Extract the lines beginning at the one that holds "Screen dimensions: 775x609" and ending at the final line of the material below, keeping them exact and leaving out all pictures.
#####
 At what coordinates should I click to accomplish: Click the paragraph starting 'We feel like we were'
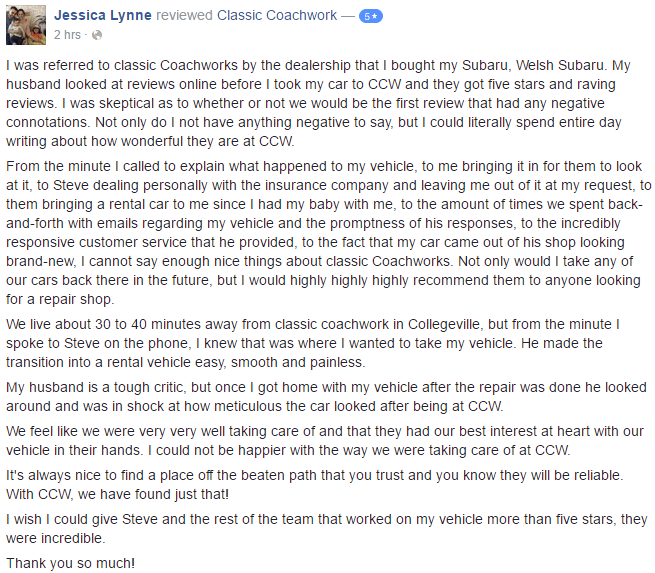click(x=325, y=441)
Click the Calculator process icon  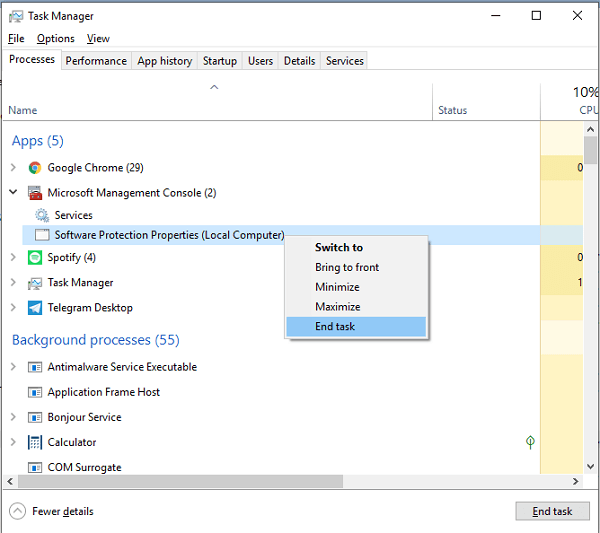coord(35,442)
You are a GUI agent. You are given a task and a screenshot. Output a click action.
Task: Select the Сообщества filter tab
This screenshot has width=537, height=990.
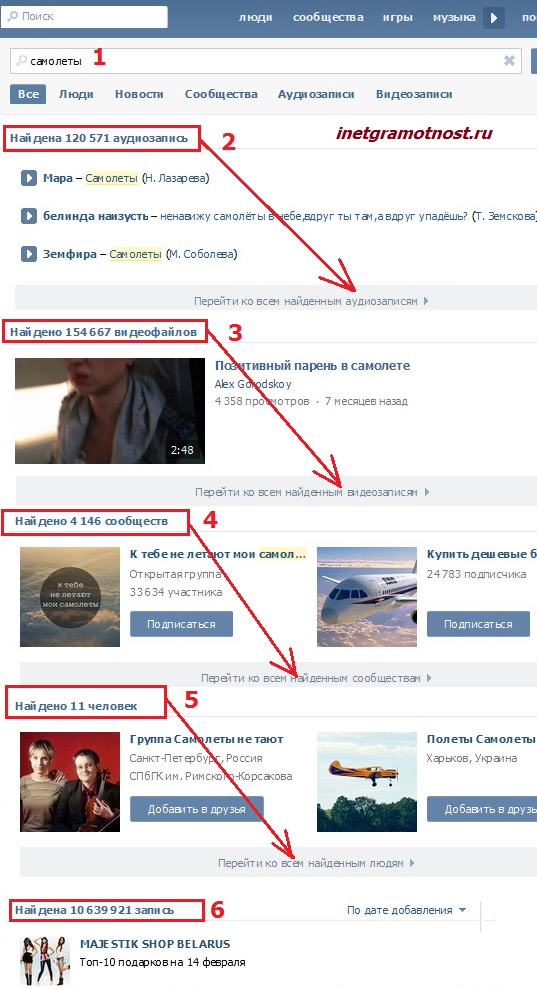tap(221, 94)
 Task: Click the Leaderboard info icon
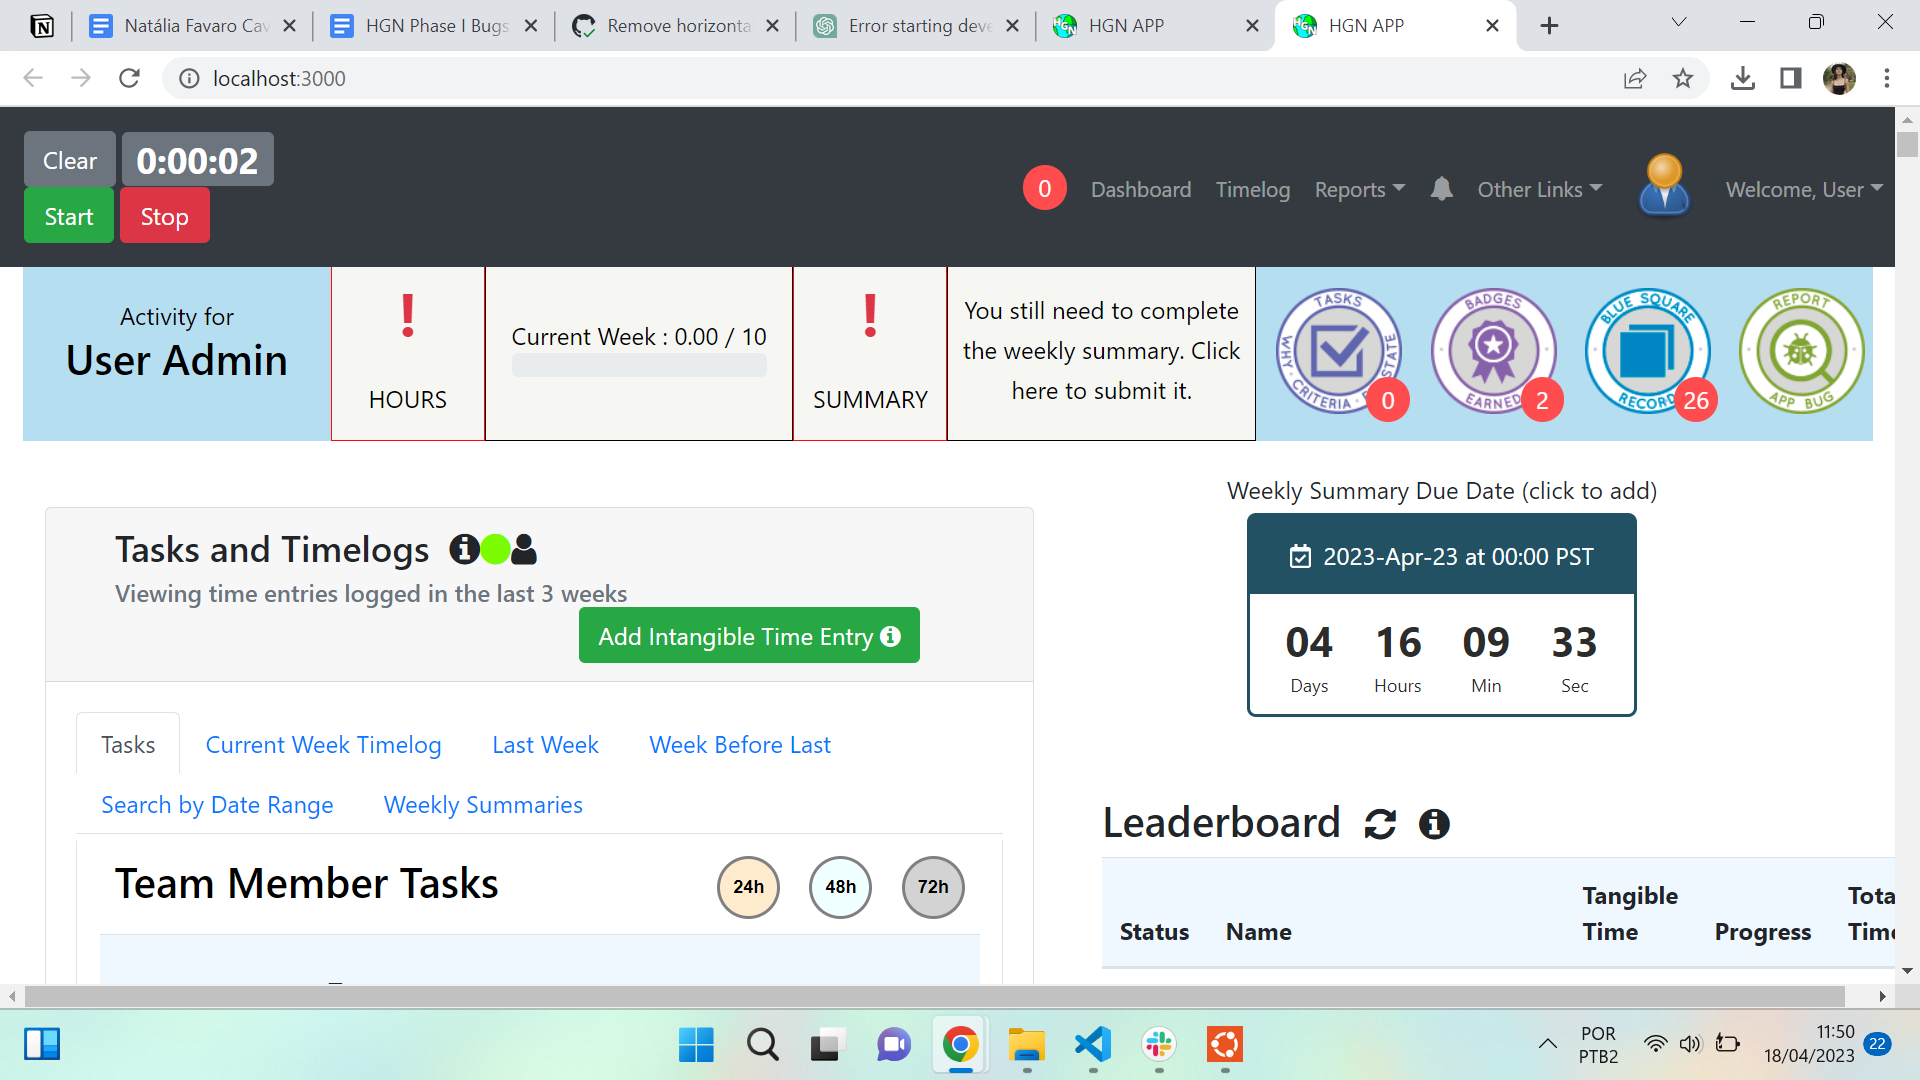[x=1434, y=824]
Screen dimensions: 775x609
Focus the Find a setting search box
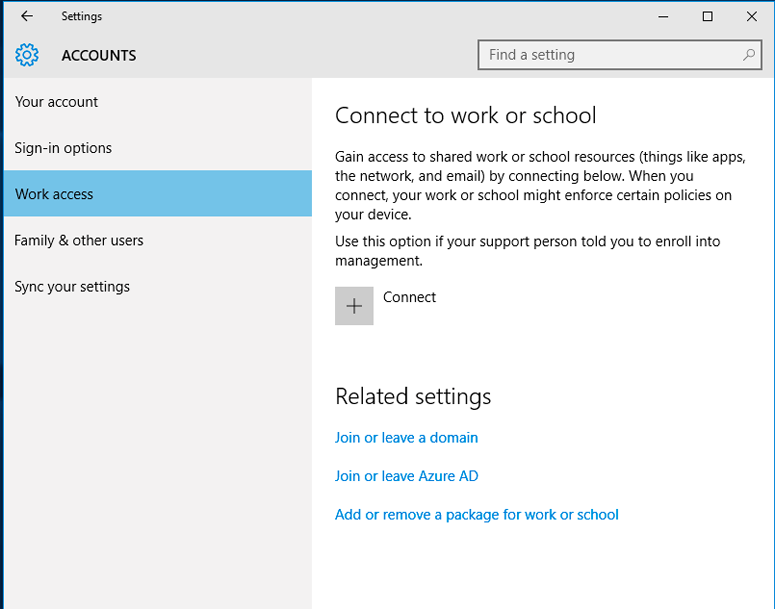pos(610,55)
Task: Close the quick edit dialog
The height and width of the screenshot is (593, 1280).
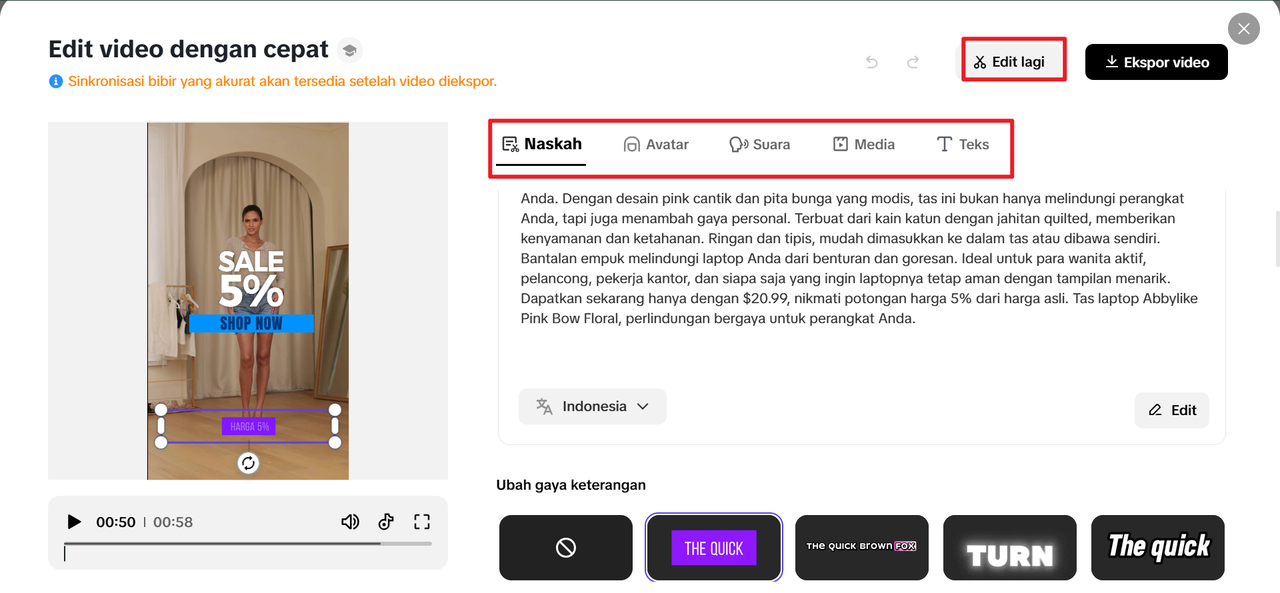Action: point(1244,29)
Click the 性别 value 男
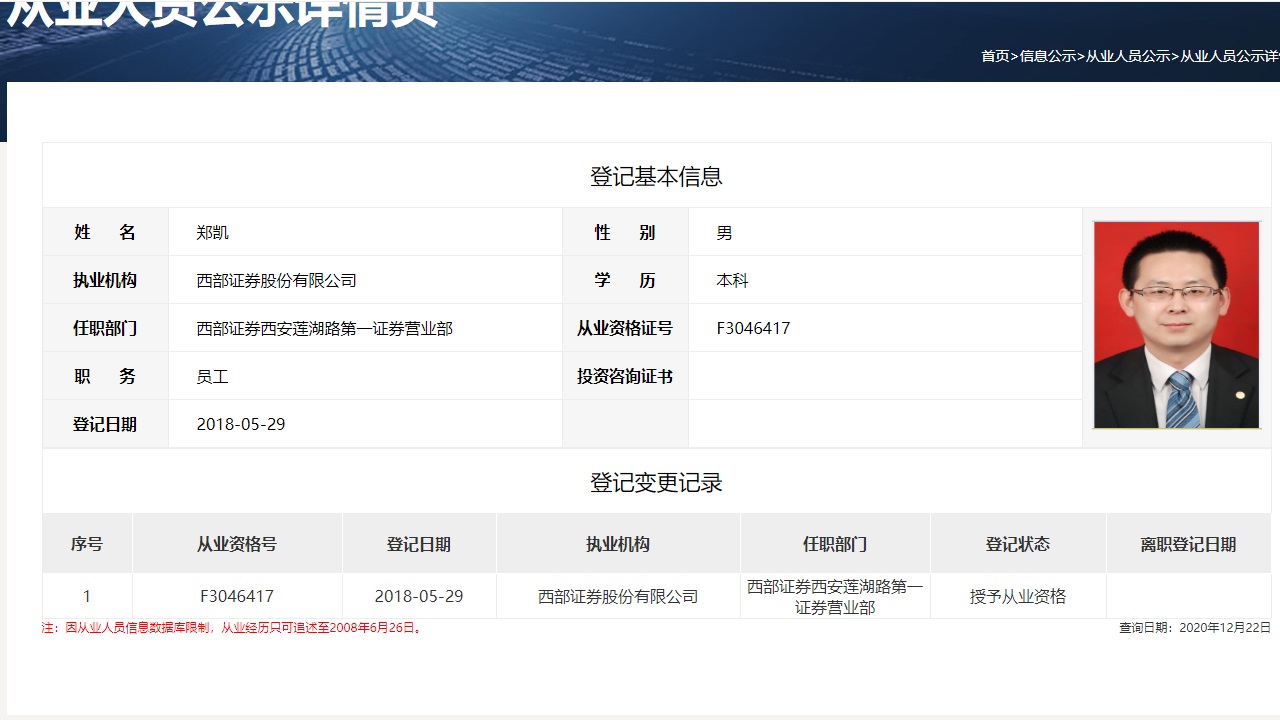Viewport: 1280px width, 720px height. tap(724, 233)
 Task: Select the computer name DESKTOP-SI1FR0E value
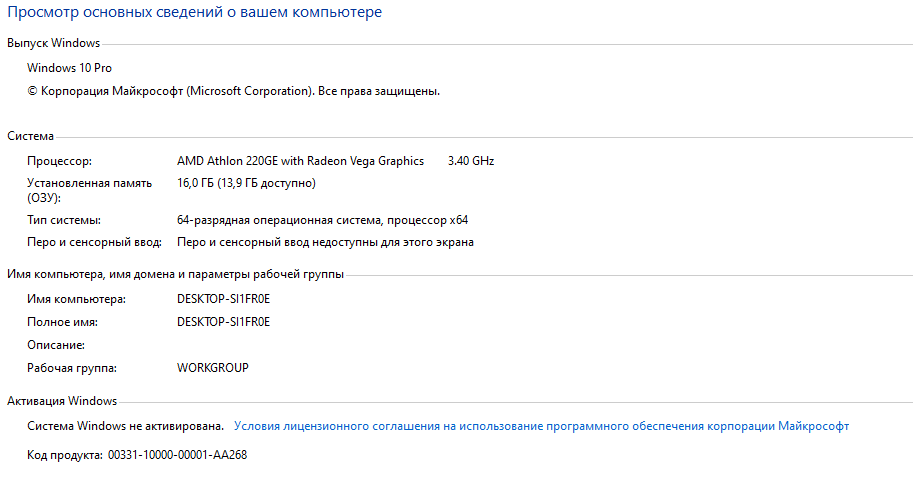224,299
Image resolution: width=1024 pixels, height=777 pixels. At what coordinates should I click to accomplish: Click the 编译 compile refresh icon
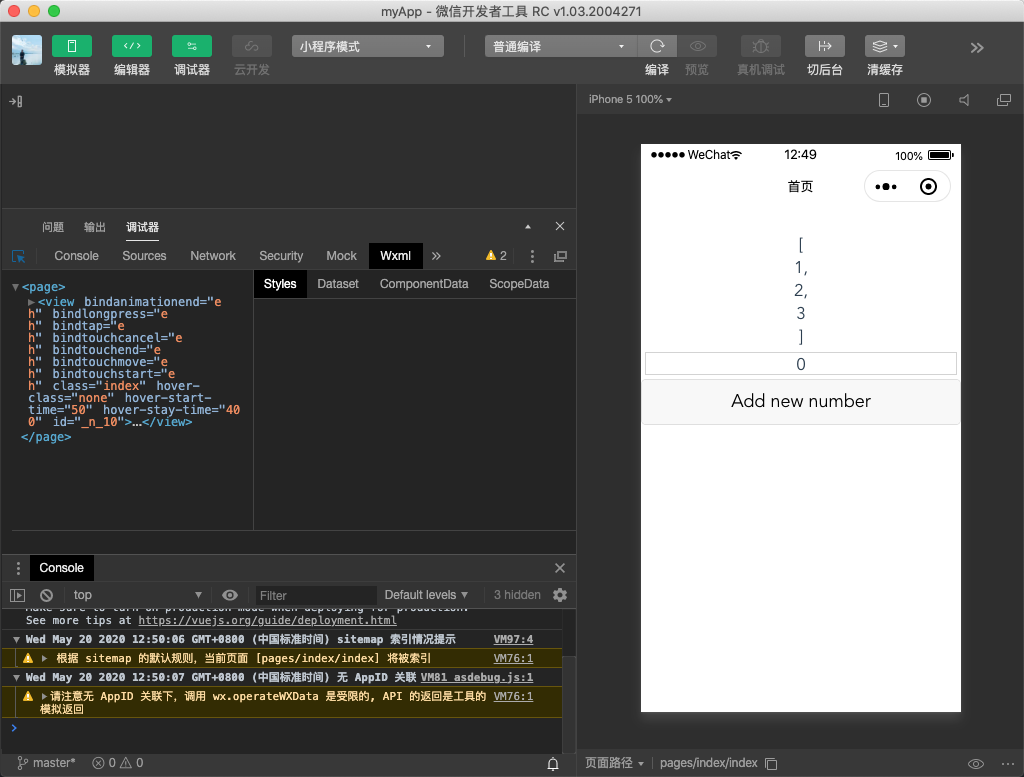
#####
> TASK RESULT:
Screen dimensions: 775x609
Focus the Find a setting search box
pos(610,55)
Task: Close the quick edit dialog
The height and width of the screenshot is (593, 1280).
Action: point(1244,29)
Click the 性别 value 男
Viewport: 1280px width, 720px height. tap(724, 233)
 Task: Select the computer name DESKTOP-SI1FR0E value
224,299
Image resolution: width=1024 pixels, height=777 pixels. At what coordinates should I click to accomplish: Click the 编译 compile refresh icon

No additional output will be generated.